Exercise brief: Rewrite the listing starting with the line with "The image size" and going on through the line with "pyautogui.click(x=1273, y=807)", swapping "Ultra preset" for "Low preset" and leaving everything else the same.

The records:
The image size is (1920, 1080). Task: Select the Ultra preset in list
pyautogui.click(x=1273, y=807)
* * *
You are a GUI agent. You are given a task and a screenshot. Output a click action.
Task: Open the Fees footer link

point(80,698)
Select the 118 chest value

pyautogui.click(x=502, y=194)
--
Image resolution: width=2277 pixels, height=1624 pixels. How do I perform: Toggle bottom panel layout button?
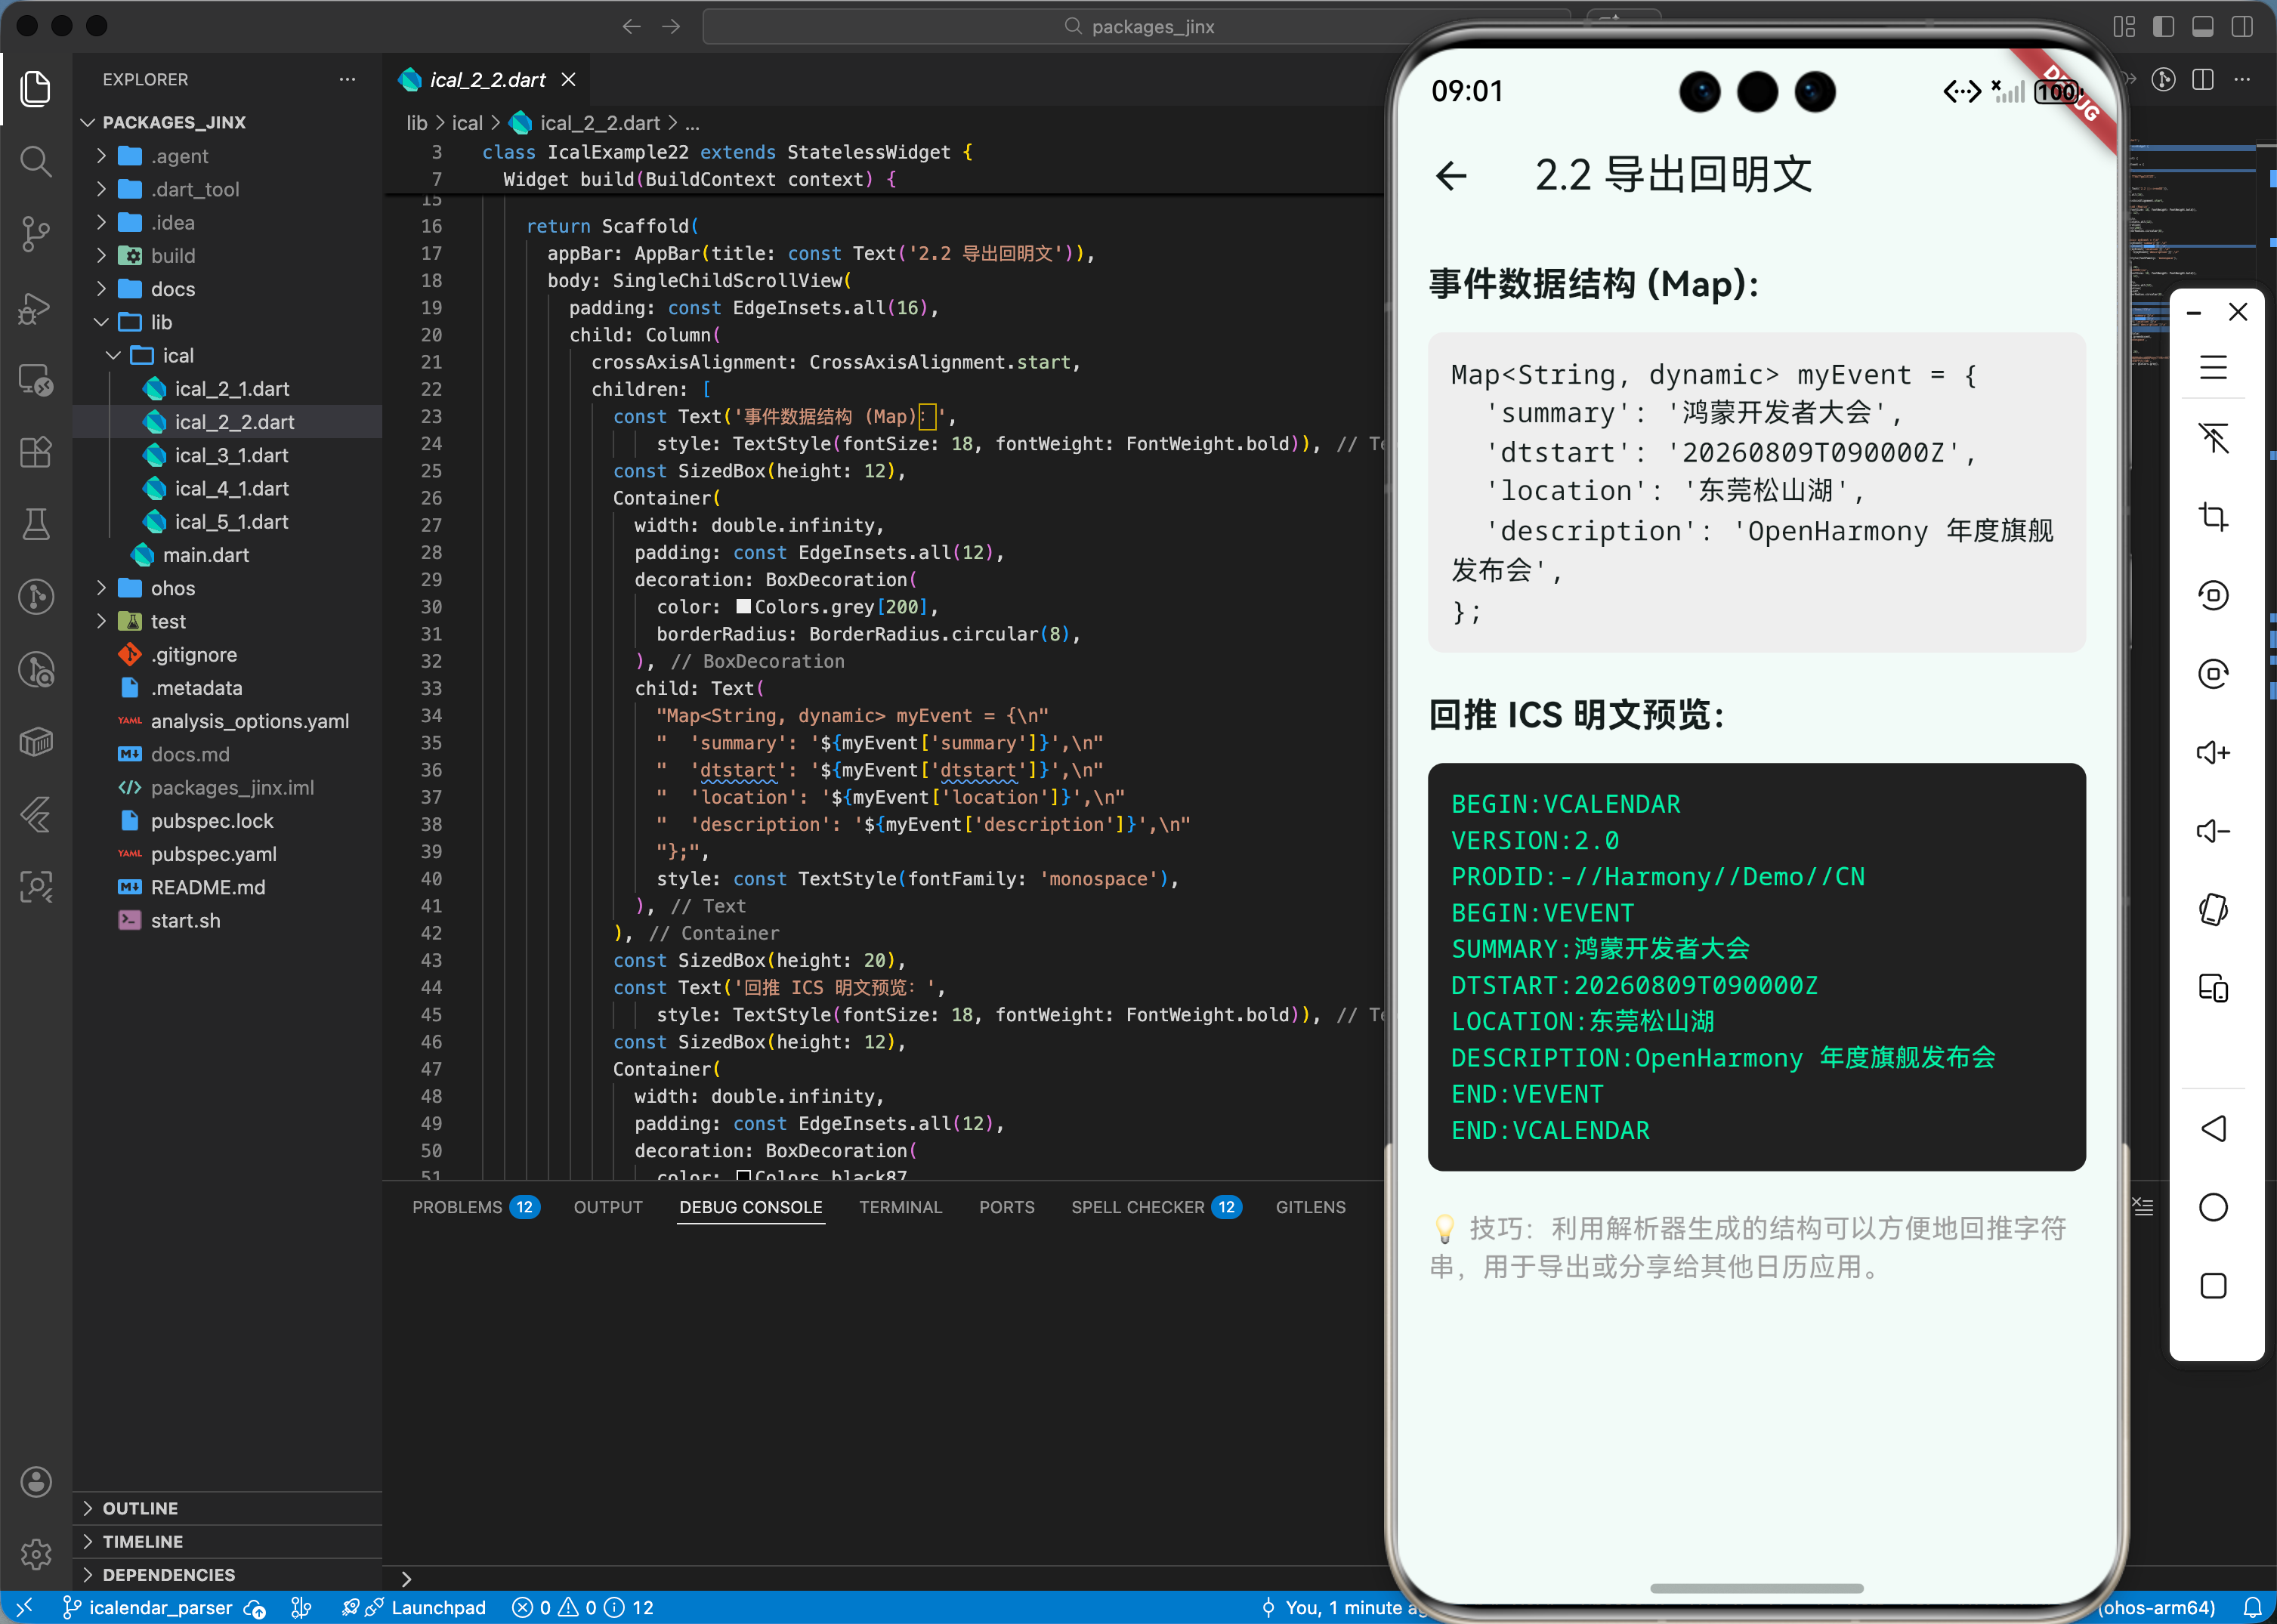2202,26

Reply to the exercise:
The image size is (1920, 1080). Task: Select the Low preset in list
pyautogui.click(x=1273, y=807)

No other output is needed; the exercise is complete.